### MATERIAL TO PROCESS
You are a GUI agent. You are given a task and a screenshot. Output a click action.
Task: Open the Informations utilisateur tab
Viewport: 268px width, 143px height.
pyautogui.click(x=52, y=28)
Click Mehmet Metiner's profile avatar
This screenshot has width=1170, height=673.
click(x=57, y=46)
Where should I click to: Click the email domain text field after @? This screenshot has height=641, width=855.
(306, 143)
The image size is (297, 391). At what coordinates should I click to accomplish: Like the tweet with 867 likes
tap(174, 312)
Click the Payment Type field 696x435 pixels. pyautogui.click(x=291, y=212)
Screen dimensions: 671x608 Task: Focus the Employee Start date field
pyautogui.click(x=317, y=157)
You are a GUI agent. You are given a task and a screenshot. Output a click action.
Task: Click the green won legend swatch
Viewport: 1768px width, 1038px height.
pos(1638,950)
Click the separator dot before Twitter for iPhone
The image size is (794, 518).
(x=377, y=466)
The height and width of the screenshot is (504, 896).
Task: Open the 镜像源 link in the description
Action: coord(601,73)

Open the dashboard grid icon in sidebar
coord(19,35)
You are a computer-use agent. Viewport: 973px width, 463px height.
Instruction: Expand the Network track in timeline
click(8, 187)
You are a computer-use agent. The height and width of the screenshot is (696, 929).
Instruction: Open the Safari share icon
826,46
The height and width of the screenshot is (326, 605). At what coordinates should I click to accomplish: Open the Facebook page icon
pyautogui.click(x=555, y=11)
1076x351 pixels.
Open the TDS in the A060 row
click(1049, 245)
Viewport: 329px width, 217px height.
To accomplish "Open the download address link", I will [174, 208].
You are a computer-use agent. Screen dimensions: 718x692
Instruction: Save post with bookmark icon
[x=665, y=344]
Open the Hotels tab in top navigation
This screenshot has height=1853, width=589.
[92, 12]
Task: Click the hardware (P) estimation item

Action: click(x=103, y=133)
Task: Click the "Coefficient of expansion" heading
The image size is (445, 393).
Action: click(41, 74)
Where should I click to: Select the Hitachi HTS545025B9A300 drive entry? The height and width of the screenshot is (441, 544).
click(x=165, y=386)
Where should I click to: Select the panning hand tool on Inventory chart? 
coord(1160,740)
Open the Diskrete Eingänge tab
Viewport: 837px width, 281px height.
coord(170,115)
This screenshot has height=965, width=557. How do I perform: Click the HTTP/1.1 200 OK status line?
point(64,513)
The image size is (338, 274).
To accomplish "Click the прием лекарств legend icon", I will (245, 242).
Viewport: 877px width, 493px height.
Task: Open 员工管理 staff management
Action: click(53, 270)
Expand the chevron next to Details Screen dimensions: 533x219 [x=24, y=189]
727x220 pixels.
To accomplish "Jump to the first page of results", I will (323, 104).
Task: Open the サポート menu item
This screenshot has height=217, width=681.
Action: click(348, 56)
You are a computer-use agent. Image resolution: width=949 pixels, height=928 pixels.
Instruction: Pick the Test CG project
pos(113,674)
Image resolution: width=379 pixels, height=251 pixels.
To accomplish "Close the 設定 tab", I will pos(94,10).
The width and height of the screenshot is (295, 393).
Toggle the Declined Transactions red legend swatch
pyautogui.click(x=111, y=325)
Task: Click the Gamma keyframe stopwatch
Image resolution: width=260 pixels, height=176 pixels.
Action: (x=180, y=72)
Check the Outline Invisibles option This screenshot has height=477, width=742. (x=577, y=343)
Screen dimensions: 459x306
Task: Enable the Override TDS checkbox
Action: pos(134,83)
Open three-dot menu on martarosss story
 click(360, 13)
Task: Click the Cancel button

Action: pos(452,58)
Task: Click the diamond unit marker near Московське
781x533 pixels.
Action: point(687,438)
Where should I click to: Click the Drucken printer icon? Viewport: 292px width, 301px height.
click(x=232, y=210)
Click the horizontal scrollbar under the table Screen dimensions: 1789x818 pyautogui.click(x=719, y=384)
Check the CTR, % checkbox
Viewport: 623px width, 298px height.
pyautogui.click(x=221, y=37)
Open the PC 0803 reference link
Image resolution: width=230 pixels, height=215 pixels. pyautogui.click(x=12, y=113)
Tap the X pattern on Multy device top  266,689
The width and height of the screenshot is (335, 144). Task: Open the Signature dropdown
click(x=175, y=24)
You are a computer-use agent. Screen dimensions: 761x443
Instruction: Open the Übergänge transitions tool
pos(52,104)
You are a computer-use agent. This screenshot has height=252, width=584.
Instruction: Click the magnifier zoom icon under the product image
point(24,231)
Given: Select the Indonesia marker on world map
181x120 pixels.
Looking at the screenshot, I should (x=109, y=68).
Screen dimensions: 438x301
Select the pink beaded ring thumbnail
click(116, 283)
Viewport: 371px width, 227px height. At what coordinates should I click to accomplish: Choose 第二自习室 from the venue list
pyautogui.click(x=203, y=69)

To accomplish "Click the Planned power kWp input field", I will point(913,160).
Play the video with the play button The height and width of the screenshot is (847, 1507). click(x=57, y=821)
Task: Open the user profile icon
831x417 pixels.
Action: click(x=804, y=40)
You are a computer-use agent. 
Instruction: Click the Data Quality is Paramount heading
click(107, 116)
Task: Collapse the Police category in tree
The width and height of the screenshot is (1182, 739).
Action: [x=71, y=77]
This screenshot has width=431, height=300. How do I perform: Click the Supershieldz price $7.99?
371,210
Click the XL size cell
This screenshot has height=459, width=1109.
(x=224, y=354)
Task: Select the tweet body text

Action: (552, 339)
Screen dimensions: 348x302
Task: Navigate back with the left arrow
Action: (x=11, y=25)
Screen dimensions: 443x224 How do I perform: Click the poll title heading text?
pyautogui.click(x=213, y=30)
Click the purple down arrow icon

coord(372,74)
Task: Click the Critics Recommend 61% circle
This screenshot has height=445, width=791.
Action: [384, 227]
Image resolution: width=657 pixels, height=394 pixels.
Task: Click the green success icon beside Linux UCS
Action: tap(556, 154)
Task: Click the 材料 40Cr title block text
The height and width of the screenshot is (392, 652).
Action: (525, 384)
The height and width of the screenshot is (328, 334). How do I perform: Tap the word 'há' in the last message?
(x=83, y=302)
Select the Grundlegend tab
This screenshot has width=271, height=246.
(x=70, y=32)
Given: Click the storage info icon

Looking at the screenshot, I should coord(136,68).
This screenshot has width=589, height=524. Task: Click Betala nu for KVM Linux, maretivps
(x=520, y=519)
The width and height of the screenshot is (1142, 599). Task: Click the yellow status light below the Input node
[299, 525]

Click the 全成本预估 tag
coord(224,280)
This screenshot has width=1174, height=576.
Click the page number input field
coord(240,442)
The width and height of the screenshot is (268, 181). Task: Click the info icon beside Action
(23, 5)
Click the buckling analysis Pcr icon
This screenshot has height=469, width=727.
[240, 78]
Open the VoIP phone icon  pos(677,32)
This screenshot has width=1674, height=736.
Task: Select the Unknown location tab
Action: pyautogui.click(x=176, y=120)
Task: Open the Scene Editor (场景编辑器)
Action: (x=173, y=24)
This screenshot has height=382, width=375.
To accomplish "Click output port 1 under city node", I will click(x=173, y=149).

### PROMPT
Determine how many lines of the listing above contain the string "marker", and answer with that figure alone.

### YOUR SOLUTION
2